Honour for overlooked Poles who were first to crack Enigma code - wglb
http://www.smh.com.au/world/honour-for-overlooked-poles-who-were-first-to-crack-enigma-code-20121009-27b9y.html
======
jgrahamc
I'm glad that Poland wants to honor these people, but to say that Bletchley
Park has been overlooking them is utter nonsense.

1\. Here's what Bletchley Park says on their first history page about their
wartime role (<http://www.bletchleypark.org.uk/content/hist/wartime.rhtm>):

"The Poles had broken Enigma in 1932, when the encoding machine was undergoing
trials with the German Army. They even managed to reconstruct a machine. At
that time, the cypher altered only once every few months. With the advent of
war, it changed at least once a day, effectively locking the Poles out. But in
July 1939, they had passed on their knowledge to the British and the French.
This enabled the codebreakers to make critical progress in working out the
order in which the keys were attached to the electrical circuits, a task that
had been impossible without an Enigma machine in front of them."

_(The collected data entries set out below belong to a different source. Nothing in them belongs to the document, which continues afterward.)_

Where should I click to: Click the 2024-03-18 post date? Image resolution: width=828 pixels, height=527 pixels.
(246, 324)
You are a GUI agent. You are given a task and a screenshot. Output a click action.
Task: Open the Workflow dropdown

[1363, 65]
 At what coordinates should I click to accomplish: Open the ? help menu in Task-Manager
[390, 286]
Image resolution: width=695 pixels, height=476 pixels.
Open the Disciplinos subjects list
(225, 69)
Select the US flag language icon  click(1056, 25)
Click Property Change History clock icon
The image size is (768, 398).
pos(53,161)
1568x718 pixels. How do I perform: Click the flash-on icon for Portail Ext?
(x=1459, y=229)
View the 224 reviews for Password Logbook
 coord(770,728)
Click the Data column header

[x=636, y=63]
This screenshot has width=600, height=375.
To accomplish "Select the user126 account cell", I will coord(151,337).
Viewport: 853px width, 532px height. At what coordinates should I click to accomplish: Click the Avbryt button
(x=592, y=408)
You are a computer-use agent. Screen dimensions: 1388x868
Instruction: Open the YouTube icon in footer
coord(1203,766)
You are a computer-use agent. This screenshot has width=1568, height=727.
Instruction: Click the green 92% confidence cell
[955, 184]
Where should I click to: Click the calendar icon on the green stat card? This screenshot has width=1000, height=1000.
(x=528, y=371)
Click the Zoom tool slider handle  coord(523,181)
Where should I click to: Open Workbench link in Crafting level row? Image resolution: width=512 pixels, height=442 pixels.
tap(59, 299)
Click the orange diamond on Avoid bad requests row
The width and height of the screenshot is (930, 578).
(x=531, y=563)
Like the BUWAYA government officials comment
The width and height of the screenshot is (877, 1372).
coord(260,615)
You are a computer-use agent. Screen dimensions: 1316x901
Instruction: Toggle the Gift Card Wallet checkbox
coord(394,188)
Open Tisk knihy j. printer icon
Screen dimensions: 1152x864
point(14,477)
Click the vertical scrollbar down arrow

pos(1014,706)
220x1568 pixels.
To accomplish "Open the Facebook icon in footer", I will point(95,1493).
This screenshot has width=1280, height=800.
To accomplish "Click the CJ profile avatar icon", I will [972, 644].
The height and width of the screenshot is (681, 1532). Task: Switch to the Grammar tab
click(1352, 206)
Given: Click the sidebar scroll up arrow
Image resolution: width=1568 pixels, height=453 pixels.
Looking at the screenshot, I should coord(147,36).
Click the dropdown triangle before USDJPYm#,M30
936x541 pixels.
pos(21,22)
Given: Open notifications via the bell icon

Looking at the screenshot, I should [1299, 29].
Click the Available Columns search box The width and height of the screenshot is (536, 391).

2\. There's a memorial for the Poles at Bletchley Park
(<http://www.flickr.com/photos/ell-r-brown/5109679597/>) and they have an
annual Polish day.

3\. There's a special page on the Polish contribution (in English:
[http://www.bletchleypark.org.uk/content/hist/history/polish....](http://www.bletchleypark.org.uk/content/hist/history/polish.rhtm)
and in Polish:
[http://www.bletchleypark.org.uk/content/hist/history/inpolis...](http://www.bletchleypark.org.uk/content/hist/history/inpolish.rhtm))

I do agree, however, that the 2001 film Enigma was an utter piece of crap that
depicted "Turing" as straight and a Pole as a traitor.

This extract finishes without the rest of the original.